C'est cela aussi qui est touchant dans la poésie de Toulet, cette fausse insouciance, cette futilité qui, une fois qu'est tombé le masque, révèle quelque chose de beaucoup plus profond qu'il n'y paraît au premier abord, quelque chose de l'ordre du spleen baudelairien.
« Trottoir de l'Élysée-Palace / Dans la nuit en velours / Où nos coeurs nous semblaient si lourds / Et notre chair si lasse. »

Par ailleurs, l'utilisation du quatrain dans une forme souvent très courte, associée à la construction de rimes embrassées et croisées baptisées par le poète « contrerimes » comme le recueil éponyme, éveillent un sentiment d'éphémère, de fragilité, de fugacité des êtres et des choses : le temps qui passe, l'amour qui s'enfuit, la vie si vite consumée…
« Ce bruit voluptueux d'un orme qui s'égoutte : / Tel est le pleur furtif d'un plaisir effacé.»
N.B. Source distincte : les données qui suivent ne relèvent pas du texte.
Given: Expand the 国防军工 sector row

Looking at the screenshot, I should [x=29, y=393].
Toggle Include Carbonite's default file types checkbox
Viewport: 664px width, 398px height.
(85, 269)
Avec la magnifique brièveté de rimes allusives, elliptiques, le poète appréhende l'immédiateté du moment présent, saisissant les êtres et les choses avec la fulgurance d'un instantané. Au gré d'une poésie veloutée, vaporeuse, il évoque pareillement son ressenti et son vécu en en soulignant le caractère évanescent, un peu comme le fait la poésie japonaise avec les haïkus. Cet aspect éthéré, aussi immatériel que lumineux et teinté d'une coloration japonisante, font tout l'attrait et la beauté d'un grand nombre de ces contrerimes qui resplendissent d'un éclat bref comme les gemmes d'un diamantaire.
« Une lueur tranchante et mince / Échancre mon plafond, / Très loin, sur le pavé profond, / J'entends un seau qui grince… »

Publiées à titre posthume en 1921, peu après la mort du poète, " Les Contrerimes " se divisent en Chansons, Dizains et Coples (pièces courtes de deux à quatre vers).
Si tout n'est pas d'une égale émotion dans ce recueil, sa lecture offre des moments de grâce pure, notamment lorsque le poète nous peint, avec un art de l'esquisse admirable, les décors naturels, les quatre éléments et les quatre saisons, les lieux de résidence et les pays visités, d'Alger aux Pyrénées, telle cette céleste représentation de l'Ile Maurice où il vécut un temps :
« Jardin qu'un dieu sans doute a posé sur les eaux, / Maurice, où la mer chante, et dorment les oiseaux. »

Artiste sensuel, sensible et plein d'aisance, l'on comprend mieux pourquoi il fut le chef de file des jeunes poètes de « l'Ecole fantaisiste » du début du siècle, et pourquoi nombre d'hommes de lettres de Borges à D Ormesson ont fait en sorte de pérenniser son oeuvre au fil du temps.